» PROVIDED DATA:

════════════════════

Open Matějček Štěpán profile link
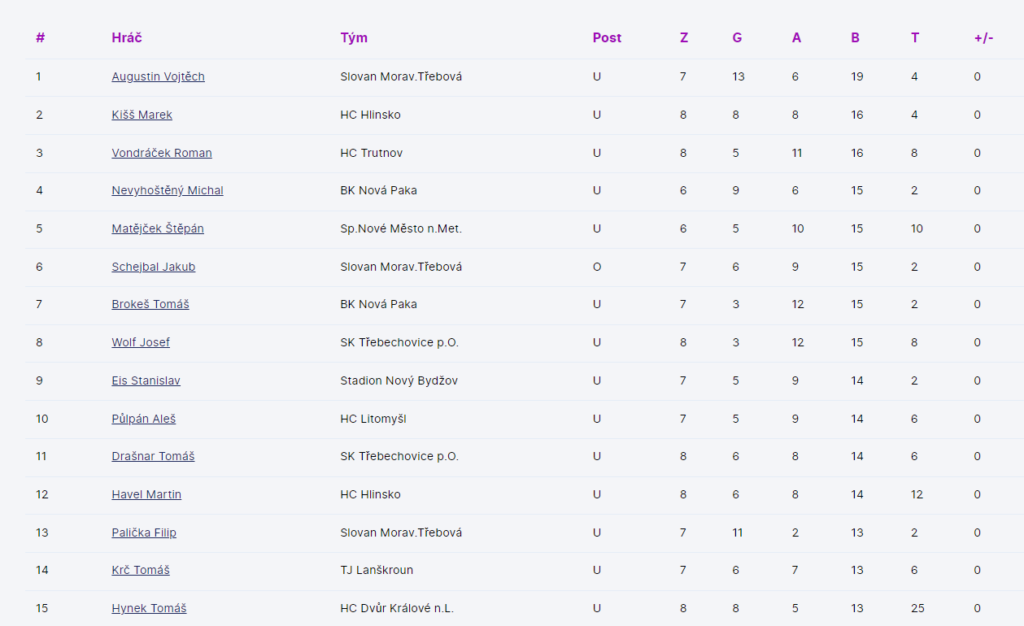1024x626 pixels. [158, 229]
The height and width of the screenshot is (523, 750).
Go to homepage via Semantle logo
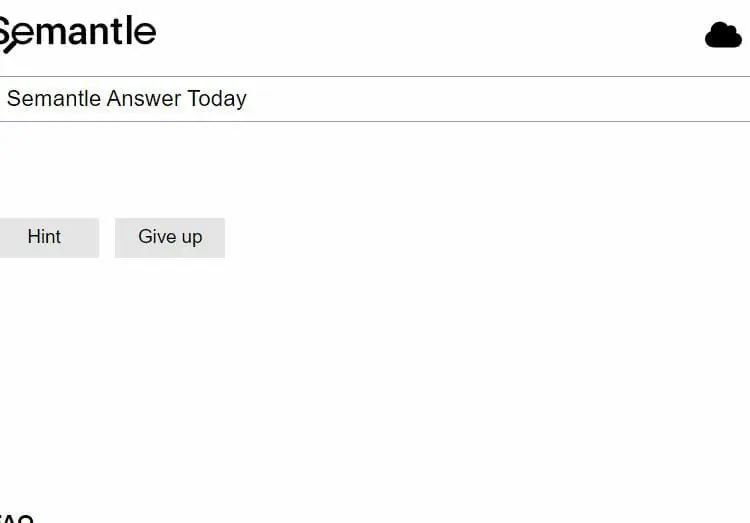(77, 32)
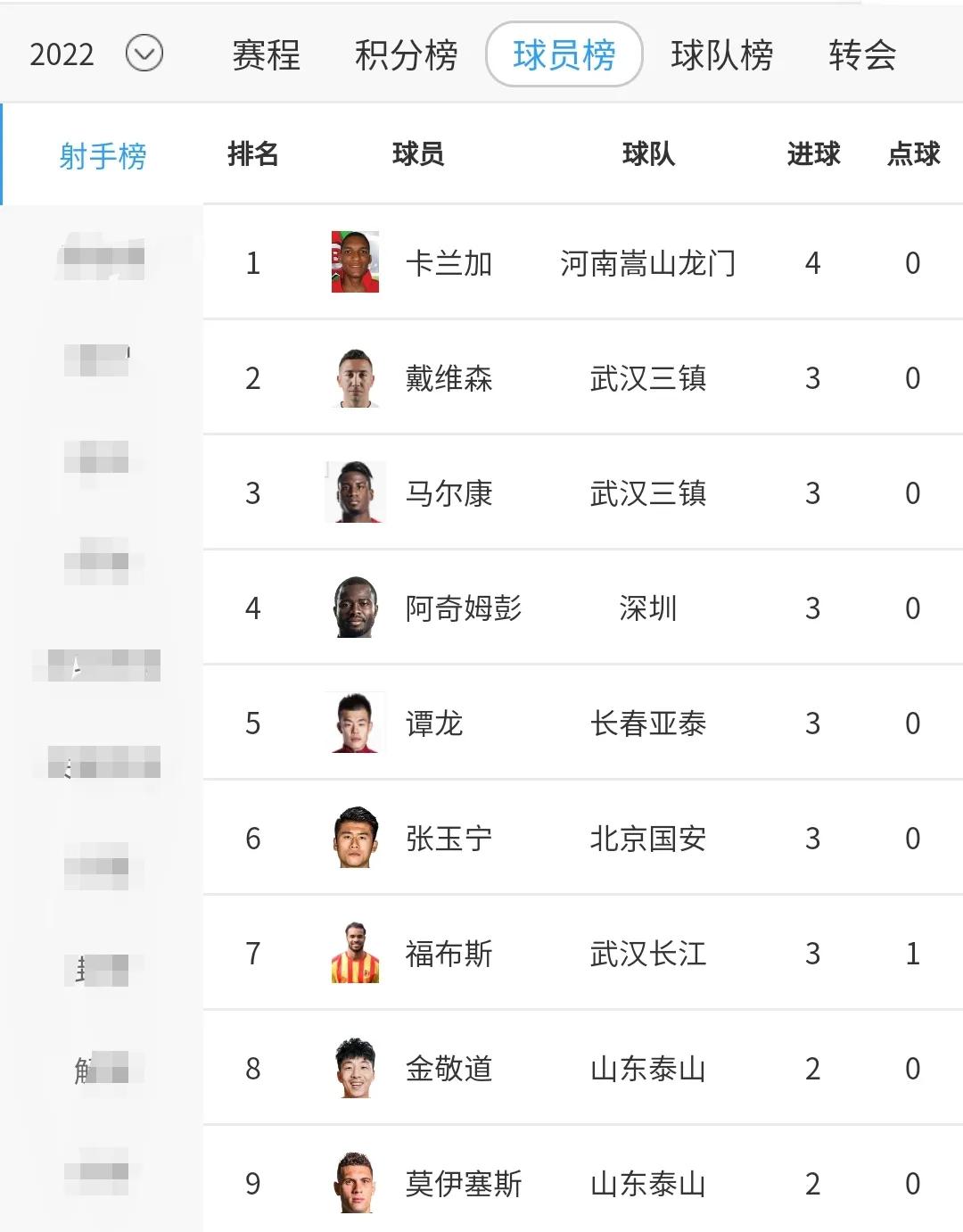The height and width of the screenshot is (1232, 963).
Task: Click the 深圳 team name
Action: click(648, 608)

════════════════════

» ACTION ITEM:
Above are records with pictures; repeat them exactly, but without the pictures.

» SOLUTION TO THE EXERCISE:
Open Matějček Štěpán profile link
1024x626 pixels. [158, 229]
The height and width of the screenshot is (523, 750).
Go to homepage via Semantle logo
(77, 32)
The height and width of the screenshot is (1232, 963).
Task: Click the 深圳 team name
Action: click(648, 608)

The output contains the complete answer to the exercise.